→ **The problem**
Reproduce the items below, substituting "Directive" for every occurrence of "Instruction" and leaving everything else unchanged.

::: Dataset

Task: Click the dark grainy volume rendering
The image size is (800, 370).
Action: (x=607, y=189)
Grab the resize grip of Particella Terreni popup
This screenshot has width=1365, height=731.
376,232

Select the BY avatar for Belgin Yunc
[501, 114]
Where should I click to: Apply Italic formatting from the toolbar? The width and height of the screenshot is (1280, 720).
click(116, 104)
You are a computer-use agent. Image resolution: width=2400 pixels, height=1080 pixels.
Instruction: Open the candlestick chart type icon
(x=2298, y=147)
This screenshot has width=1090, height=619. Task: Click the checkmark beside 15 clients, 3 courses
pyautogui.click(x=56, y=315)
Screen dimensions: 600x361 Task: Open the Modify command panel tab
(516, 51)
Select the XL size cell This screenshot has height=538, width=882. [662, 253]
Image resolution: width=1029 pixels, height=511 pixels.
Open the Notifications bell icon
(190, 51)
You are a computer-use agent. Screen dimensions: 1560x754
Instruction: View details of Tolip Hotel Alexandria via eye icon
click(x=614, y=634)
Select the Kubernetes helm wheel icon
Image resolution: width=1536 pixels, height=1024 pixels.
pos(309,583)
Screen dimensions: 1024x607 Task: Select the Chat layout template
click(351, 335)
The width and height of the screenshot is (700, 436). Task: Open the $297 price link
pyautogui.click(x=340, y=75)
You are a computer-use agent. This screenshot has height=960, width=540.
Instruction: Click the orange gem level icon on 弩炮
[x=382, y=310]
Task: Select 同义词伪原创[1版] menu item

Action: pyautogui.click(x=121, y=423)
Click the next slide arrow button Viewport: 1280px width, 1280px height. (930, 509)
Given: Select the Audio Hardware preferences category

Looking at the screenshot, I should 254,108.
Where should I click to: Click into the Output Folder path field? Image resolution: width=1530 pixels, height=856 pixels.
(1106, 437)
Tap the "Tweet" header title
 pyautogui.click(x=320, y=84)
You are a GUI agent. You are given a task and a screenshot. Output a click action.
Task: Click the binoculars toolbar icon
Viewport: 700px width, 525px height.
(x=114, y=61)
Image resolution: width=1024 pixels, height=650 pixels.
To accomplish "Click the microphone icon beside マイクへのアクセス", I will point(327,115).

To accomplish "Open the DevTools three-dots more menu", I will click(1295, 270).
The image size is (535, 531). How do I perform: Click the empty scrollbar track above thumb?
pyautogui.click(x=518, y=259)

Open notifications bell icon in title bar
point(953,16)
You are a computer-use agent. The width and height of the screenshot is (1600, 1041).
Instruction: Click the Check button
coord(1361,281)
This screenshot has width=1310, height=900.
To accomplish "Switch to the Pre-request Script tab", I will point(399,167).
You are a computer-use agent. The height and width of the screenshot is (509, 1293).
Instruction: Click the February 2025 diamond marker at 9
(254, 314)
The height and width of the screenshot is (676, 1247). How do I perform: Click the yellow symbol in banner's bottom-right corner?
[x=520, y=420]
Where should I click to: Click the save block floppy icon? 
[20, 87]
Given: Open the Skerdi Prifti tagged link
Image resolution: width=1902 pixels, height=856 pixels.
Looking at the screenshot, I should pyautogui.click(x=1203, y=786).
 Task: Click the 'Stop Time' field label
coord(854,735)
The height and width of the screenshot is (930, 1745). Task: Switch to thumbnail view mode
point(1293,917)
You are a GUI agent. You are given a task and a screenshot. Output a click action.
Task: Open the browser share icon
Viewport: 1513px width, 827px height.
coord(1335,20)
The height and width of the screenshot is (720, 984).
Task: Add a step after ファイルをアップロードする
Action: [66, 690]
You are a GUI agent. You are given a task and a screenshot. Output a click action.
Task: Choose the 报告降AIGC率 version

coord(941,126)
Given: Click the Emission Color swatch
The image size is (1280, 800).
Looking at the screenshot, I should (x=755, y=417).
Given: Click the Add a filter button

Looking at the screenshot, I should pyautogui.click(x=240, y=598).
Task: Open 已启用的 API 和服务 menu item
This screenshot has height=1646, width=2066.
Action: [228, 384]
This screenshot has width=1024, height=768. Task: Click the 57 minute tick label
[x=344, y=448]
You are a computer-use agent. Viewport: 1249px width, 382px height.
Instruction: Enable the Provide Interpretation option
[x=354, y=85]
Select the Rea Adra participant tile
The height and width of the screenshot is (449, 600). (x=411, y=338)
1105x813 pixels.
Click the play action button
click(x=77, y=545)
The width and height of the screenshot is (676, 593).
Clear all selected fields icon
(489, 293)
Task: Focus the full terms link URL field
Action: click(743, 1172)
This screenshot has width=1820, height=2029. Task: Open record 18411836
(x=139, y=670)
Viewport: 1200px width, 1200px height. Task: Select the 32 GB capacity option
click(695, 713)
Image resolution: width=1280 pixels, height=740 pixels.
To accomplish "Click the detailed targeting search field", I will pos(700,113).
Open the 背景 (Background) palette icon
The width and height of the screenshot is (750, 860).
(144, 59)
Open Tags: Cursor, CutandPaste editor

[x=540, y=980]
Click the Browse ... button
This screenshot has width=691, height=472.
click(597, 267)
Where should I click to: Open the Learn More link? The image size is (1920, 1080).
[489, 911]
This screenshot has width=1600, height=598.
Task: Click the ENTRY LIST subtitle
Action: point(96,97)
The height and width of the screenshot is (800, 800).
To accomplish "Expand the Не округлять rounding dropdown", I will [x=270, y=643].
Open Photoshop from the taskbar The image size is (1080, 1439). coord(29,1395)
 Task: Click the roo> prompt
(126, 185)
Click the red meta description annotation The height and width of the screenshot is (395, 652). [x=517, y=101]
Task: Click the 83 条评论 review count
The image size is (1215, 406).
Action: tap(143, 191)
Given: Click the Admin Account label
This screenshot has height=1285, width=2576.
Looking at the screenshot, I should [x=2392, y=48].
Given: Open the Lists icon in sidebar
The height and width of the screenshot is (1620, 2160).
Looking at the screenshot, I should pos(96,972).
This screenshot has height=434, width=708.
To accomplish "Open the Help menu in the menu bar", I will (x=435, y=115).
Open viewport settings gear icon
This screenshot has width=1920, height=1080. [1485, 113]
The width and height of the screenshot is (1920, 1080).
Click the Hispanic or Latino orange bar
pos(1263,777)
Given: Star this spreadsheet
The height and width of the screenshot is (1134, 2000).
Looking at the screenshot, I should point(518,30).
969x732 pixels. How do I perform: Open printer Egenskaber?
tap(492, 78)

::::::

→ **Right answer**
Task: Click the dark grainy volume rendering
The image size is (800, 370).
Action: (x=607, y=189)
Grab the resize grip of Particella Terreni popup
This screenshot has width=1365, height=731.
376,232

Select the BY avatar for Belgin Yunc
[501, 114]
Where should I click to: Apply Italic formatting from the toolbar? The width and height of the screenshot is (1280, 720).
click(116, 104)
You are a computer-use agent. Image resolution: width=2400 pixels, height=1080 pixels.
Directive: Open the candlestick chart type icon
(x=2298, y=147)
This screenshot has width=1090, height=619. Task: Click the checkmark beside 15 clients, 3 courses
pyautogui.click(x=56, y=315)
Screen dimensions: 600x361 Task: Open the Modify command panel tab
(516, 51)
Select the XL size cell This screenshot has height=538, width=882. [662, 253]
Image resolution: width=1029 pixels, height=511 pixels.
Open the Notifications bell icon
(190, 51)
You are a computer-use agent. Screen dimensions: 1560x754
Directive: View details of Tolip Hotel Alexandria via eye icon
click(x=614, y=634)
Select the Kubernetes helm wheel icon
Image resolution: width=1536 pixels, height=1024 pixels.
pos(309,583)
Screen dimensions: 1024x607 Task: Select the Chat layout template
click(351, 335)
The width and height of the screenshot is (700, 436). Task: Open the $297 price link
pyautogui.click(x=340, y=75)
You are a computer-use agent. This screenshot has height=960, width=540.
Directive: Click the orange gem level icon on 弩炮
[x=382, y=310]
Task: Select 同义词伪原创[1版] menu item

Action: pyautogui.click(x=121, y=423)
Click the next slide arrow button Viewport: 1280px width, 1280px height. (930, 509)
Given: Select the Audio Hardware preferences category

Looking at the screenshot, I should 254,108.
Where should I click to: Click into the Output Folder path field? Image resolution: width=1530 pixels, height=856 pixels.
(1106, 437)
Tap the "Tweet" header title
 pyautogui.click(x=320, y=84)
You are a GUI agent. You are given a task and a screenshot. Output a click action.
Task: Click the binoculars toolbar icon
Viewport: 700px width, 525px height.
(x=114, y=61)
Image resolution: width=1024 pixels, height=650 pixels.
To accomplish "Click the microphone icon beside マイクへのアクセス", I will point(327,115).

To accomplish "Open the DevTools three-dots more menu", I will click(1295, 270).
The image size is (535, 531). How do I perform: Click the empty scrollbar track above thumb?
pyautogui.click(x=518, y=259)

Open notifications bell icon in title bar
point(953,16)
You are a computer-use agent. The width and height of the screenshot is (1600, 1041).
Directive: Click the Check button
coord(1361,281)
This screenshot has width=1310, height=900.
To accomplish "Switch to the Pre-request Script tab", I will point(399,167).
You are a computer-use agent. The height and width of the screenshot is (509, 1293).
Directive: Click the February 2025 diamond marker at 9
(254, 314)
The height and width of the screenshot is (676, 1247). How do I perform: Click the yellow symbol in banner's bottom-right corner?
[x=520, y=420]
Where should I click to: Click the save block floppy icon? 
[20, 87]
Given: Open the Skerdi Prifti tagged link
Image resolution: width=1902 pixels, height=856 pixels.
Looking at the screenshot, I should pyautogui.click(x=1203, y=786).
 Task: Click the 'Stop Time' field label
coord(854,735)
The height and width of the screenshot is (930, 1745). Task: Switch to thumbnail view mode
point(1293,917)
You are a GUI agent. You are given a task and a screenshot. Output a click action.
Task: Open the browser share icon
Viewport: 1513px width, 827px height.
coord(1335,20)
The height and width of the screenshot is (720, 984).
Task: Add a step after ファイルをアップロードする
Action: [66, 690]
You are a GUI agent. You are given a task and a screenshot. Output a click action.
Task: Choose the 报告降AIGC率 version

coord(941,126)
Given: Click the Emission Color swatch
The image size is (1280, 800).
Looking at the screenshot, I should (x=755, y=417).
Given: Click the Add a filter button

Looking at the screenshot, I should pyautogui.click(x=240, y=598).
Task: Open 已启用的 API 和服务 menu item
This screenshot has height=1646, width=2066.
Action: [228, 384]
This screenshot has width=1024, height=768. Task: Click the 57 minute tick label
[x=344, y=448]
You are a computer-use agent. Viewport: 1249px width, 382px height.
Directive: Enable the Provide Interpretation option
[x=354, y=85]
Select the Rea Adra participant tile
The height and width of the screenshot is (449, 600). (x=411, y=338)
1105x813 pixels.
Click the play action button
click(x=77, y=545)
The width and height of the screenshot is (676, 593).
Clear all selected fields icon
(489, 293)
Task: Focus the full terms link URL field
Action: click(743, 1172)
This screenshot has width=1820, height=2029. Task: Open record 18411836
(x=139, y=670)
Viewport: 1200px width, 1200px height. Task: Select the 32 GB capacity option
click(695, 713)
Image resolution: width=1280 pixels, height=740 pixels.
To accomplish "Click the detailed targeting search field", I will pos(700,113).
Open the 背景 (Background) palette icon
The width and height of the screenshot is (750, 860).
(144, 59)
Open Tags: Cursor, CutandPaste editor

[x=540, y=980]
Click the Browse ... button
This screenshot has width=691, height=472.
click(597, 267)
Where should I click to: Open the Learn More link? The image size is (1920, 1080).
[489, 911]
This screenshot has width=1600, height=598.
Task: Click the ENTRY LIST subtitle
Action: point(96,97)
The height and width of the screenshot is (800, 800).
To accomplish "Expand the Не округлять rounding dropdown", I will [x=270, y=643].
Open Photoshop from the taskbar The image size is (1080, 1439). coord(29,1395)
 Task: Click the roo> prompt
(126, 185)
Click the red meta description annotation The height and width of the screenshot is (395, 652). [x=517, y=101]
Task: Click the 83 条评论 review count
The image size is (1215, 406).
Action: tap(143, 191)
Given: Click the Admin Account label
This screenshot has height=1285, width=2576.
Looking at the screenshot, I should [x=2392, y=48].
Given: Open the Lists icon in sidebar
The height and width of the screenshot is (1620, 2160).
Looking at the screenshot, I should pos(96,972).
This screenshot has height=434, width=708.
To accomplish "Open the Help menu in the menu bar", I will (x=435, y=115).
Open viewport settings gear icon
This screenshot has width=1920, height=1080. [1485, 113]
The width and height of the screenshot is (1920, 1080).
Click the Hispanic or Latino orange bar
pos(1263,777)
Given: Star this spreadsheet
The height and width of the screenshot is (1134, 2000).
Looking at the screenshot, I should point(518,30).
969x732 pixels. How do I perform: Open printer Egenskaber?
tap(492, 78)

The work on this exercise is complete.